Spaying female dogs eliminates the risk of pyometra, a life-threatening uterus infection, and neutering male dogs eliminates the risk of testicular cancer. If you want to keep your dog healthy and protect them from various illness, it is important that you spay or neuter them.
Diet, Exercise, and Regular Check-UpsIn addition to spaying and neutering your pets early on, there are several health measures dog parents can take to improve and extend the lives of their furry companions. The practices include but are not limited to:
- Maintaining a healthy weight by ensuring they’re getting the proper amount of exercise for their size and breed
- Playing brain games for mental stimulation
- Feeding them a healthy, high-quality food (and never overfeeding)
- Scheduling regular vet visits
- Keeping up-to-date on vaccinations
- Brushing their teeth regularly
- Administering heartworm and flea and tick prevention consistently
Just like with humans, diet and exercise are crucial factors of a dog's lifespan. Obesity will shorten a dog's life and put them at risk for developing diseases like cancer, diabetes, and hypertension. If you think your dog is overweight, ask your veterinarian what you should change about their diet.
Mental exercise is just as important as physical exercise. Give your dog some brain games and interactive toys or focus on nose work. That kind of mental stimulation gives them a job to do and is very enriching for them.

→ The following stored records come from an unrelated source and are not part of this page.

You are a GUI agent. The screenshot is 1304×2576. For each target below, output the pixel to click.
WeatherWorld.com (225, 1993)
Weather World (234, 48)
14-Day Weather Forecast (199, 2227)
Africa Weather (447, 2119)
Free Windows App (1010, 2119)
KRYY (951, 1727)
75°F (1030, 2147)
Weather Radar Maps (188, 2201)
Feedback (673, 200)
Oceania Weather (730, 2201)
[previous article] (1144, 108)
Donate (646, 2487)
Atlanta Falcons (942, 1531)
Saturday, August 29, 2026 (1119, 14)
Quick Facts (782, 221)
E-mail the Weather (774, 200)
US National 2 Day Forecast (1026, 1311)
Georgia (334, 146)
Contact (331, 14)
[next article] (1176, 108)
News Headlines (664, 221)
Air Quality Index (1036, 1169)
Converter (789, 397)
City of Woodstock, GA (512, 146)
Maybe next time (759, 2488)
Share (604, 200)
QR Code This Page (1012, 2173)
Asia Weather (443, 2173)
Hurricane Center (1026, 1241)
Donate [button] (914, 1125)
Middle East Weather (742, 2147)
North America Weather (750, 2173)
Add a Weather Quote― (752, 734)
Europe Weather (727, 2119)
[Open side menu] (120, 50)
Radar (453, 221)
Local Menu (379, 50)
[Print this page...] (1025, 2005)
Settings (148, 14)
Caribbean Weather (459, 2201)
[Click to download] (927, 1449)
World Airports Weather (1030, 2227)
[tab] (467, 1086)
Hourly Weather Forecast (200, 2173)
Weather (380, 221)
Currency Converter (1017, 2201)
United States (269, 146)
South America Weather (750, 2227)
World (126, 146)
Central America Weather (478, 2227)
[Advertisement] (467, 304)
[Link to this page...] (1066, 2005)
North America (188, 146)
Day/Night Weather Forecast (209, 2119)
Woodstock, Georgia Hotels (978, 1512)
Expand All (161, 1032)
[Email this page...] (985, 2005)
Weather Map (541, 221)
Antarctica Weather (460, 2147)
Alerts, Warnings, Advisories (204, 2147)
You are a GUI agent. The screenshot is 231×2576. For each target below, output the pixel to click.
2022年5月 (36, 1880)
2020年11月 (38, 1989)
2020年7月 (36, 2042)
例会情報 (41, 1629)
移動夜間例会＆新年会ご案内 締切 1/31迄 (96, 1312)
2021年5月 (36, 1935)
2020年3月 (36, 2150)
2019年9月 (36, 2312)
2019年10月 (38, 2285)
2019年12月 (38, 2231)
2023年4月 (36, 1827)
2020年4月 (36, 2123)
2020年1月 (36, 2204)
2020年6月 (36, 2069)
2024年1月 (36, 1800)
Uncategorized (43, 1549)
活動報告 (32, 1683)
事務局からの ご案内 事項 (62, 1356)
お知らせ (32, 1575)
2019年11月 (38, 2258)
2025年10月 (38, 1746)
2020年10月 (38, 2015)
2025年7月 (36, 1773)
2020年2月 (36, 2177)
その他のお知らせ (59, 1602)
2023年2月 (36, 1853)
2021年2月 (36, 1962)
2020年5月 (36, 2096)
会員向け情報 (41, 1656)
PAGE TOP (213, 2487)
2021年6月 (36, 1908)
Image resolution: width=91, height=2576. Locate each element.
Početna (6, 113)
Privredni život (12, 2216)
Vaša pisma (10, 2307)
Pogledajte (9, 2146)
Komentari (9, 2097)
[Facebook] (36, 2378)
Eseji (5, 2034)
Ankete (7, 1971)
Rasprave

At least 30 minutes of mental exercise will tire also them out more effectively than having them running around for an hour.
Stretch Out Dog Lifespan Through Healthy Choices
At the end of the day the life expectancy of dogs depends on how you take care of them. It is vital that you take your dog to the vet for a check-up every year and at least twice a year as they reach old age. Even if they appear to be healthy to you, a veterinarian will catch something you can't. A health problem detected early on by a medical professional in its early stages has a better chance of being treated and resolved.
No matter how many years of age your dog reaches, providing them with a safe home and lots of love, care, and companionship will go a long way.